A proposed move to Primera club Olimpo de Bahía Blanca in January 2015 fell through when All Boys asked too high a fee. As Fernández established himself as a major player for All Boys, so the transfer rumours continued. In July 2015, a move to another Primera club, Independiente, seemed well on the way to completion. Still only 20 years old, Fernández captained All Boys in the 2016 season.

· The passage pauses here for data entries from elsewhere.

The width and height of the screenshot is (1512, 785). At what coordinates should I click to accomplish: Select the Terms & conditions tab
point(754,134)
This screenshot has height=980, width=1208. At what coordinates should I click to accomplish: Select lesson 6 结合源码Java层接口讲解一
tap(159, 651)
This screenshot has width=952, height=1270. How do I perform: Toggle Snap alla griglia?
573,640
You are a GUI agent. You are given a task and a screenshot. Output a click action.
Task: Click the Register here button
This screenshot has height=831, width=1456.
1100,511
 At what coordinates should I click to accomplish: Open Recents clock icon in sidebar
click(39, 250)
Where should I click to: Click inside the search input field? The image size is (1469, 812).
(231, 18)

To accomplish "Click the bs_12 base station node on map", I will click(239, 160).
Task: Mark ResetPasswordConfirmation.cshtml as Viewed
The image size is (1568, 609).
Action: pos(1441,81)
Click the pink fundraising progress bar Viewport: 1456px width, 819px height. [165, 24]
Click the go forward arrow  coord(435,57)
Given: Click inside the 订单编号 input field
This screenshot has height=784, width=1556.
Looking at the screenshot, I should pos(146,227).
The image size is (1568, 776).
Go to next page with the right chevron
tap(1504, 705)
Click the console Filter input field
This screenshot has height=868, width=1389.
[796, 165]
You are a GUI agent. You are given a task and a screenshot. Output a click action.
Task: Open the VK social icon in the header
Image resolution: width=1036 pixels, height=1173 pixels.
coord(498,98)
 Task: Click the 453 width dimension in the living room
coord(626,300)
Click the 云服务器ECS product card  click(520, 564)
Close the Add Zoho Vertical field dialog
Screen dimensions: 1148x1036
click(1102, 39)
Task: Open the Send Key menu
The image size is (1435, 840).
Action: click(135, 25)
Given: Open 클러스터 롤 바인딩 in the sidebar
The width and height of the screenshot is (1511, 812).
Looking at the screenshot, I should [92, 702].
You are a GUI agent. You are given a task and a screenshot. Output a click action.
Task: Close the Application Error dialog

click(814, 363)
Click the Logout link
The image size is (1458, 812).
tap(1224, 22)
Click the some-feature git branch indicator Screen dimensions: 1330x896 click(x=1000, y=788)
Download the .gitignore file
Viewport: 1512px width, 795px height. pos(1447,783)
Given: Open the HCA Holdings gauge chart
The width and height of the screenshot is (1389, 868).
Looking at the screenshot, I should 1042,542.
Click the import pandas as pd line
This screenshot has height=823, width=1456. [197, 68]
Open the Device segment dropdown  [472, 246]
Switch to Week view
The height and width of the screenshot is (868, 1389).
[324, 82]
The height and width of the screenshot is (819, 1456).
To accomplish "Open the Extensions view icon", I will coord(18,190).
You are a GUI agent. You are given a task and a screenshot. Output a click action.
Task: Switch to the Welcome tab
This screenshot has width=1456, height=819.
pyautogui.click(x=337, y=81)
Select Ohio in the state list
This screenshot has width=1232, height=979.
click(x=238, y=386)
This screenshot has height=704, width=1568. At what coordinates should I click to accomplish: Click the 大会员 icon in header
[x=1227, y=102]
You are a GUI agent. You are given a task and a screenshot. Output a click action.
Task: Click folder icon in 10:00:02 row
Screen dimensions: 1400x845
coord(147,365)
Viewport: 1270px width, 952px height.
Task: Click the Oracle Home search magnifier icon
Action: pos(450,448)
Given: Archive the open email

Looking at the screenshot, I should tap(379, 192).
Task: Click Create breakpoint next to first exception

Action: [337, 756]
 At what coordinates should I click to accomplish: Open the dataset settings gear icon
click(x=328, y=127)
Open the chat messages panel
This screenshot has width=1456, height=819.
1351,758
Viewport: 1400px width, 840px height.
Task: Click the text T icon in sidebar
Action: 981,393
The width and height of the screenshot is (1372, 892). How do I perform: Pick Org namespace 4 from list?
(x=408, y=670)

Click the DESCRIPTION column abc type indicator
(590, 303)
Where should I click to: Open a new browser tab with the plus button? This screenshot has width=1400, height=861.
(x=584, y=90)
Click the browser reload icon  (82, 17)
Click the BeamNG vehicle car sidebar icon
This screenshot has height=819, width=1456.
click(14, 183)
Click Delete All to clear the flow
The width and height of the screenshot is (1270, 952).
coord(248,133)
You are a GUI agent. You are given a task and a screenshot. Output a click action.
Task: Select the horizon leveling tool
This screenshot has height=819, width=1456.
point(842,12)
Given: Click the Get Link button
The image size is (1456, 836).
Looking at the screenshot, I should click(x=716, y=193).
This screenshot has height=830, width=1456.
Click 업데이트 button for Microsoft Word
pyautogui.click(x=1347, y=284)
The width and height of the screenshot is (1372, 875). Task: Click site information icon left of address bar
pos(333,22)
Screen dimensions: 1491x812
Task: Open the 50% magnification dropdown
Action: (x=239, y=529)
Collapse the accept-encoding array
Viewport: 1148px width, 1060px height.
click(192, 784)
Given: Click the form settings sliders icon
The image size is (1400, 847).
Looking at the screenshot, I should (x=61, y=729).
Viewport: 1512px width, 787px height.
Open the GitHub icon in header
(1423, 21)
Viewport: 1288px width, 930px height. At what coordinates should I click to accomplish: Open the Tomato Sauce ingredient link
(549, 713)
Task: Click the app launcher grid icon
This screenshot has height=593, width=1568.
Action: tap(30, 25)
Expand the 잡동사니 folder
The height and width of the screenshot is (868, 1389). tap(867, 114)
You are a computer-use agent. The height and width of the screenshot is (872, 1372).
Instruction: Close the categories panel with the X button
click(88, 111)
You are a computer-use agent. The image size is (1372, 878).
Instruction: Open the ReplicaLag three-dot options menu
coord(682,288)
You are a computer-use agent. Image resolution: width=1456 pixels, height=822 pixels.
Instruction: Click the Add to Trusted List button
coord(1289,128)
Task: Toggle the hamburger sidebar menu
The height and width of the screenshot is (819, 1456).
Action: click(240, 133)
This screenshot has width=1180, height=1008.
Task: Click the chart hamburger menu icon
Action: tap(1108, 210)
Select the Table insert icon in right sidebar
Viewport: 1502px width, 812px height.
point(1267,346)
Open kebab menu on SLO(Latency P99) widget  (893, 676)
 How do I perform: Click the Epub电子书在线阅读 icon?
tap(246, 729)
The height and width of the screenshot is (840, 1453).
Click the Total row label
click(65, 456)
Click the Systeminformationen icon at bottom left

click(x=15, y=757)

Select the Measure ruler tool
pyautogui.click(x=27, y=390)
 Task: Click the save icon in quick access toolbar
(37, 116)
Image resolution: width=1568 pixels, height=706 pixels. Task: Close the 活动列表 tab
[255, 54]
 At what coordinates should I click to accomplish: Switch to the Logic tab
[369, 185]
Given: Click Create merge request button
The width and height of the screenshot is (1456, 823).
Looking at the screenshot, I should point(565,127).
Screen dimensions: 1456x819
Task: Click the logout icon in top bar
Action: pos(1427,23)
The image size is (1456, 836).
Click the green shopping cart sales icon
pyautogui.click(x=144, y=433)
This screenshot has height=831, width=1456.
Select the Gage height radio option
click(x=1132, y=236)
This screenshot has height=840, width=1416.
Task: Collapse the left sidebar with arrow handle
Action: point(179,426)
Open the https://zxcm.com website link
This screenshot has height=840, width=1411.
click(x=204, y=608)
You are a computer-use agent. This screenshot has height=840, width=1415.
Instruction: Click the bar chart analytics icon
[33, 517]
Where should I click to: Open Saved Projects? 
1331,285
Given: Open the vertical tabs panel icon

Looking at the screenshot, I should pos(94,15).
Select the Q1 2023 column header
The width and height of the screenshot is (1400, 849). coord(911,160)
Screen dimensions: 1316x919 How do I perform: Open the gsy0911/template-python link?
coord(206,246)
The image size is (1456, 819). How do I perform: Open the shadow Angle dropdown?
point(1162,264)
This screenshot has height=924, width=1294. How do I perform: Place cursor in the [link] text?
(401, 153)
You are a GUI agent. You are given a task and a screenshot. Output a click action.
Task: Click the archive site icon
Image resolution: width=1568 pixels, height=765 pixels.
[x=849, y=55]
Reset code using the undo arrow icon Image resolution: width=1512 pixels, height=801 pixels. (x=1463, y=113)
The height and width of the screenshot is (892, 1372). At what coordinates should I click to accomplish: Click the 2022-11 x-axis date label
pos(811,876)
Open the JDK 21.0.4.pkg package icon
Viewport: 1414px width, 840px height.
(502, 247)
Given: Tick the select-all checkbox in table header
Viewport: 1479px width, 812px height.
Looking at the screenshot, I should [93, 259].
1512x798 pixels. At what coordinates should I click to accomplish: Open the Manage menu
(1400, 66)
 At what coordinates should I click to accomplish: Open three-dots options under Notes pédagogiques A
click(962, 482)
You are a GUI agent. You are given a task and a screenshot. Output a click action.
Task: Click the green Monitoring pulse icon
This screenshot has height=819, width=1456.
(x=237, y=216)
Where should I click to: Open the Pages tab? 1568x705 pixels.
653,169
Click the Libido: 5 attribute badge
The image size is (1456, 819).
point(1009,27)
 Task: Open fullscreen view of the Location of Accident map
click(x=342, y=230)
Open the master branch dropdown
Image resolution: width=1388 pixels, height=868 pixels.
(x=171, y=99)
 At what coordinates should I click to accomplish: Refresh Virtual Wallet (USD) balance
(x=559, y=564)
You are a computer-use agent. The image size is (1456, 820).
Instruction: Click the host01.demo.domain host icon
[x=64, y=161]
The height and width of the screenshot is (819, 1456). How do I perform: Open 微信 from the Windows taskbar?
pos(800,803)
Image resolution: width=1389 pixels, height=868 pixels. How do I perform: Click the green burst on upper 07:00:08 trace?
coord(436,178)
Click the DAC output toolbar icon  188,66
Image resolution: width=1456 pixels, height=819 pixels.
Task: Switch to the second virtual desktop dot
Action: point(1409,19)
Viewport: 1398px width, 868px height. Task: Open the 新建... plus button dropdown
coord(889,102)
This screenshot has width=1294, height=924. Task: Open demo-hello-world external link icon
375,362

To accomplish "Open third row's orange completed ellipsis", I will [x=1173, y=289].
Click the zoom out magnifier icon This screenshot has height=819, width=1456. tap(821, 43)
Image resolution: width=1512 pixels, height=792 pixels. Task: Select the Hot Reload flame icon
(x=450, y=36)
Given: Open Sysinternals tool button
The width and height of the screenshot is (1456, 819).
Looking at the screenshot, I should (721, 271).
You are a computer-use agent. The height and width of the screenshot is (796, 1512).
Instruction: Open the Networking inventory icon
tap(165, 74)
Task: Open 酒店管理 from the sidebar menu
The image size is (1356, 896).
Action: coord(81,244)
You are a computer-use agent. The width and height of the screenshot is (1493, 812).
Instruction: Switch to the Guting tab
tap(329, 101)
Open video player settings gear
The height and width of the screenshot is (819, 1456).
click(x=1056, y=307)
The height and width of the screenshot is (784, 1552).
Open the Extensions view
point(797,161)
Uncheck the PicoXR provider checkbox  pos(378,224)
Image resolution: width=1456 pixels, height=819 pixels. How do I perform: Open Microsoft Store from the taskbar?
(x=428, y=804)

In June 2016, All Boys sold 80% of his economic rights to Olimpo. He had played 78 matches for the club in all competitions, and scored 3 goals. The player said the offer had come at the right time for him: although he loved All Boys and was grateful for their role in shaping him as a person as well as a player, he wanted to play at a higher level and his sale had brought much-needed finance into the club. He played little for Olimpo's first team – 12 appearances in the Primera, of which 7 starts – before he moved on again.

Needing to replace Agustín Farías, their captain who was moving to Europe, Chilean Primera División club Palestino signed Fernández on a six-month loan in June 2017; the deal included options to extend the loan for a further year or to purchase.

In 2025, Fernández returned to Palestino from Brazilian club Sport Recife. In July 2026, he was loaned out to Atlético Tucumán until the end of the year.